Pensez-vous que la qualité de la justice administrative est tributaire de la qualité des relations entretenues entre les avocats et les juges ?

Tout dépend de ce que l’on entend par « qualité ». Effectivement, l’un des éléments de qualité de la justice administrative correspond au délai de jugement puisque, rappelons-le, une justice rapide est une justice efficace.

Ainsi, la relation qu’une juridiction entretient avec les avocats est fondamentale notamment ne serait-ce que pour l’instruction des dossiers. De bons auxiliaires de la justice peuvent faciliter le travail du juge en prenant soin de produire toutes les pièces nécessaires au jugement de l’affaire et en les nommant le plus précisément possible. De même, il est essentiel que les avocats informent très rapidement la juridiction de l’évolution des circonstances de fait : par exemple, la délivrance d’un permis de construire modificatif ou du retrait du permis de construire attaqué est un élément très important dont le juge doit avoir connaissance dans les plus brefs délais.

La fonction de l’avocat complète également celui du juge par son rôle d’explication auprès des clients une fois que le jugement a été rendu. Cela est particulièrement important lorsqu’un  un sursis à statuer en vue de la délivrance d’un permis de construire modificatif a été délivré.

 

Avez-vous des conseils à prodiguer aux jeunes avocats publicistes ?

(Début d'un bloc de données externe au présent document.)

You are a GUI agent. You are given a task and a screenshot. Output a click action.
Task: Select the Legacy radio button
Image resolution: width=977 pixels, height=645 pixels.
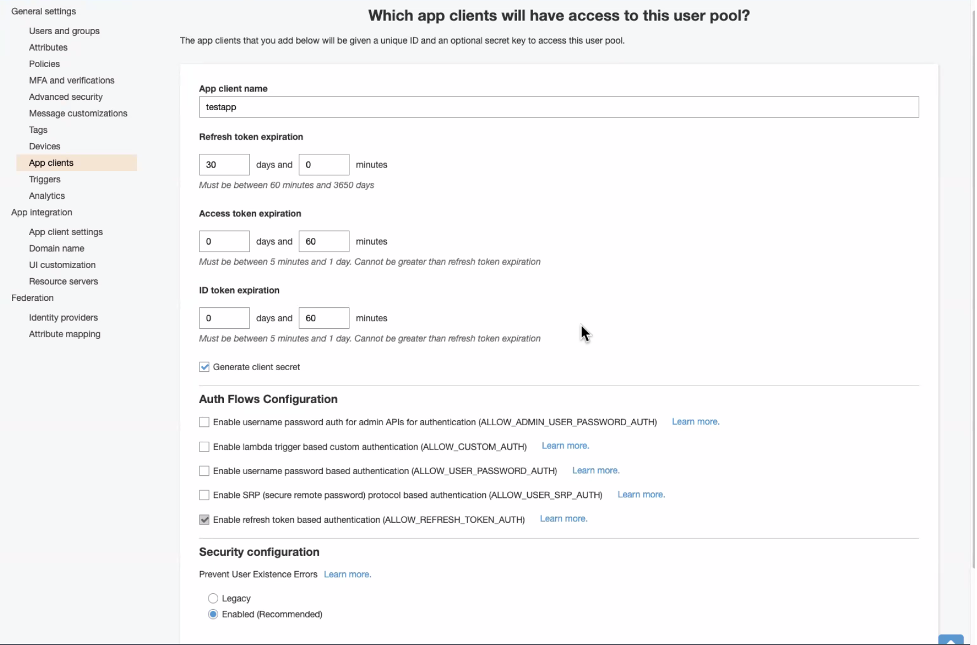tap(213, 598)
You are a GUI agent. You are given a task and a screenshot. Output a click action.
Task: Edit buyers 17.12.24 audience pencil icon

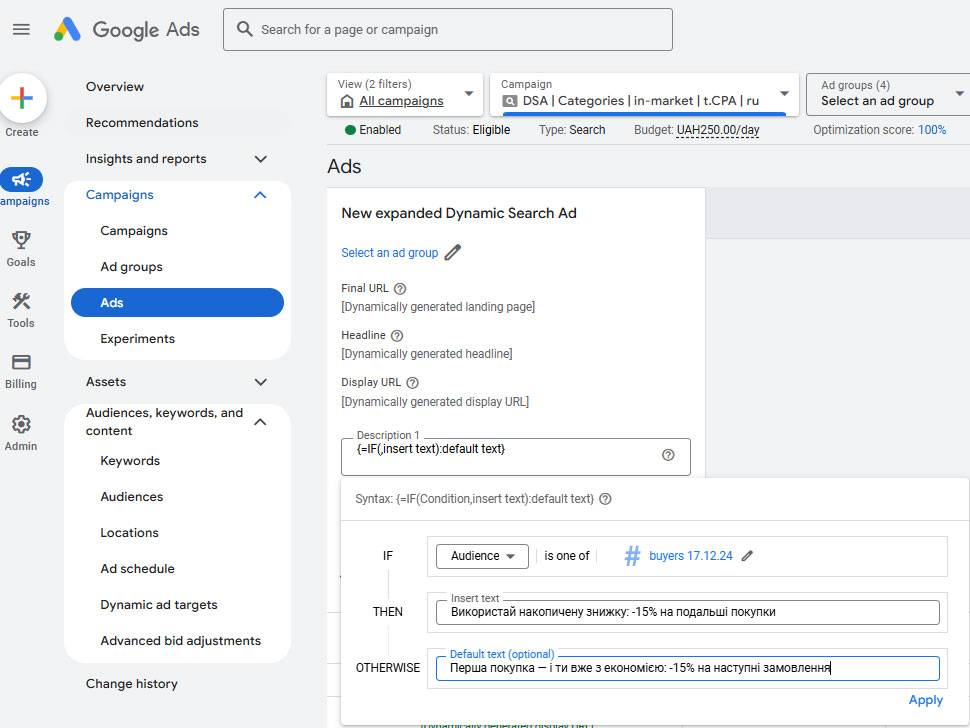pos(747,556)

La première chose qui est de bon sens, c’est d’assister convenablement son client, c’est à dire de savoir l’écouter, lui expliquer à la fois les problèmes concrets que pose son dossier, mais également le fonctionnement global de la justice administrative. La pédagogie est, en effet, essentielle. 

Ensuite, le droit est une matière exigeante qui évolue constamment, ce qui implique une mise à jour de ses connaissances permanente, en participant aux formations organisées par le barreau, mais également en allant aux audiences et en écoutant attentivement le rapporteur public.

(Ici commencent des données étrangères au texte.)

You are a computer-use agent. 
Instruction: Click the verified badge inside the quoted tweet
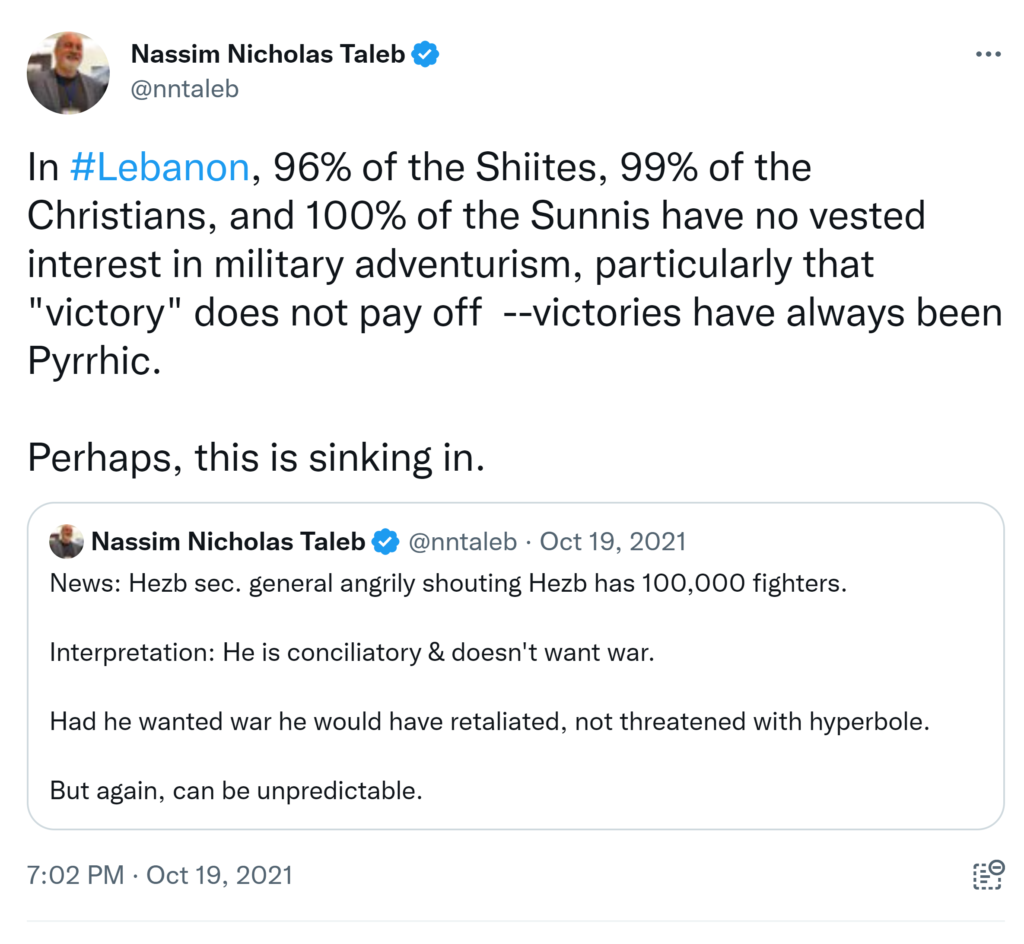pos(384,542)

Ensuite, il est nécessaire de maîtriser l’aspect « agenda ». La justice administrative est en train d’évoluer tant au niveau de l’instruction, qu’au niveau des calendriers d’audiencement ou encore de la cristallisation des moyens. Je ne peux donc que recommander aux avocats de disposer d’un agenda bien organisé. 

Il est par ailleurs très important de produire toutes les pièces venant au soutien de ses allégations pour faciliter le travail du juge et ainsi participer à la célérité du jugement.